What the exercise asks => Keep every line in which "each" occurs and drop the rest of the data.

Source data
======
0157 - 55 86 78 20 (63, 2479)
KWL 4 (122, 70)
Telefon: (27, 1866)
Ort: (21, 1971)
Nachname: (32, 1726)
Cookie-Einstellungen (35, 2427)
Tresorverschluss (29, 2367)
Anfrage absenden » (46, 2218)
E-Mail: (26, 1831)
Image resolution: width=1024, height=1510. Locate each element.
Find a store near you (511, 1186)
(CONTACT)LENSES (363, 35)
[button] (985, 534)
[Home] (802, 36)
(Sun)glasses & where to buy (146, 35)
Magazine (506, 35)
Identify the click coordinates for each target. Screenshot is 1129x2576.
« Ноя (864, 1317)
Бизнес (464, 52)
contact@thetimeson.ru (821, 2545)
======
Response for this exercise =>
Image resolution: width=1024, height=1510. Locate each element.
Identify the click coordinates for each target. Screenshot is 1129x2576.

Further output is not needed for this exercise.